(SUPPLIED PASSAGE Opens)

One thing I will not do is sacrifice my other four kids or my husband for this one. And I need to hold that boundary firm. And I will. And we haven't got there YET.
He's been with us two months now.
Rewind to three weeks ago, and we'd had a couple of really great weeks. Had fun with him, his grades had come up tremendously, he was doing well with the family, in a good mood. He and I had stayed up late one night watching a movie together, and he'd put his head in a pillow on my lap and let me stroke his hair (all initiated by him). It was very much a bonding thing to me. I felt like it was a show of trust and affection on his part. He had two clean UAs during this time.
Then on Wednesday night he came home that night with a lip ring through his lip. He hadn't asked us or told us he was going to do it. And because he's known my husband so long, he had to have KNOWN that facial piercings are one of my husband's pet peeves. We have not made issues on how he dresses, his hair, how he looks because those things are not important battles to fight. We also let him dip chew in the house. Again, not important in the long run and not a battle we'd win.
But this was something that we felt strongly we did not want that example set for our younger kids. So we told him then that he could not wear it at school or at home.
That's when things went downhill.
He took it out, but his attidtude went South. He was withdrawn, hateful, oppositional. He wouldn't let me touch him anymore....even casual pats on the back.
That weekend we hardly saw him. Then Sunday night we knew for sure that he had been smoking pot again. So on Monday we tested him, and it was positive.
Because of that, his curfew went down on the weekends, and he lost the priviledge of staying the night at his friend's house.
He came home last night 30 minutes past curfew and smelling of pot. His grades are slipping again, and he's sleeping in school again. DH told him last night that as a consequence he will stay home entirely tonight. That if he left he might as well take his stuff with him. J told us last night that he'd be leaving.
He and DH did not have school today. I woke him up when I left, and told him that I love him. That he's making a choice not just whether or not to stay with us, but a choice about how he wants to live the rest of his life. I told him that I love him, and makes a good choice.
I left the house this morning really not expecting him to be there when I get home tonight.

(SUPPLIED PASSAGE Closes)
(PROVIDED MATERIAL Opens)

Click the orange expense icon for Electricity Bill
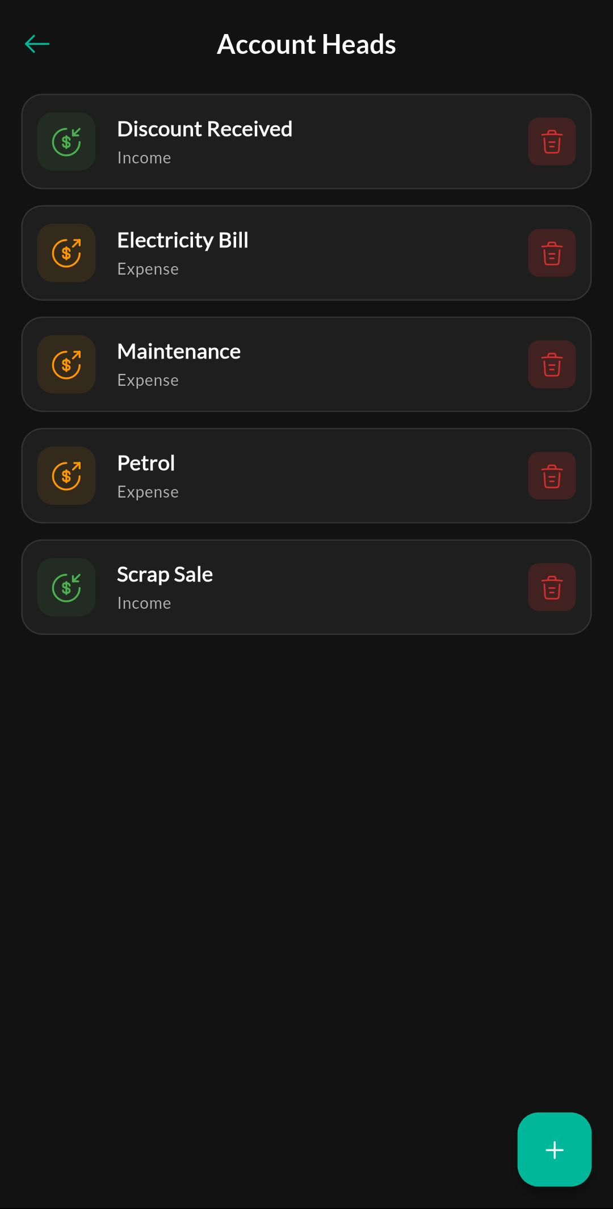 66,253
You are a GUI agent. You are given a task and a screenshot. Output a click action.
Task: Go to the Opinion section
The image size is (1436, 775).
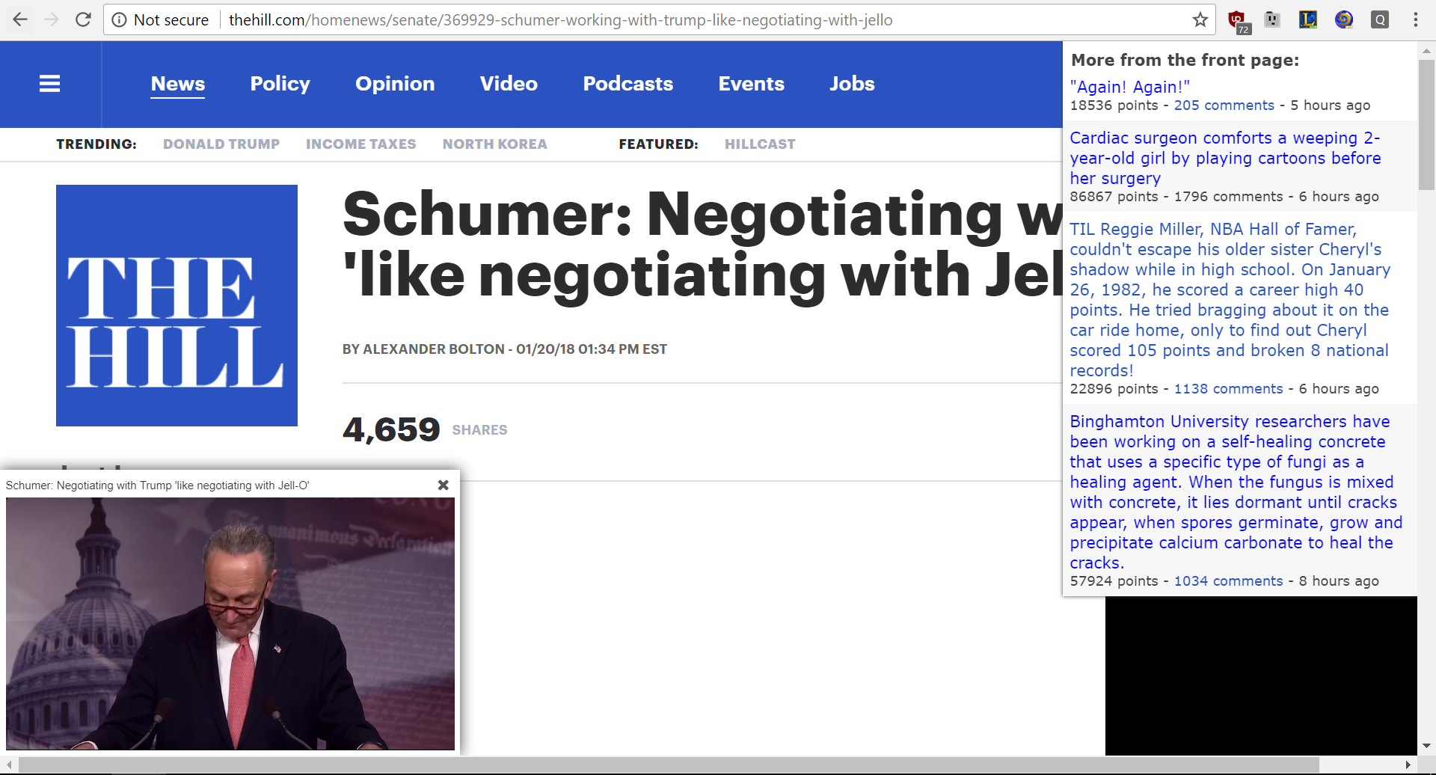[395, 84]
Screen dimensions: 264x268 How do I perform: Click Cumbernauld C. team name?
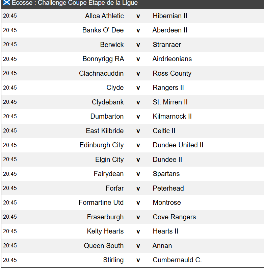tap(177, 260)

(PROVIDED MATERIAL Closes)

### PROBLEMS AND TASKS
1. List every restriction or consequence that the account about J says was placed on him.
2. Write the next part of the account about J, picking up after its final sentence.

### ANSWERS
1.
- He could not wear the lip ring at school or at home.
- His weekend curfew was moved earlier.
- He lost the privilege of staying the night at his friend's house.
- He must stay home entirely tonight.

2.
Then DH called me later this morning. He'd gotten up and taken him to breakfast. They "seemed" to have a pretty open talk. J said he cannot deal with an earlier curfew. J told my DH that this wasn't his fault that "I'm a lost cause."
We were supposed to have a family counseling session on Monday morning with DH and I, J and his rehab counselor. J had been refusing to go. They negotiated that he could have his old curfew back if he agrees to go to this session with us on Monday and try.
I know that the rehab counselor is going to force him into personal therapy. That's what this session is for...so that we can present a united front. Up to this point he's adamantly refused any kind of counseling (he's never been before).
J also said that he's not going to wrestle this year. He does not want the added stress. He wants to concentrate on getting through this rehab program.
Like one of you said, he either does care somewhat and wants help......or he's a master, master manipulator. And I don't know yet which one it is. I "feel" like its the first one. He has other places that he could go live where they wouldn't care what he did. Surely if he truly doesn't care, then his life would be easier there.
It is time to set some firm and realistic boundaries and expectations.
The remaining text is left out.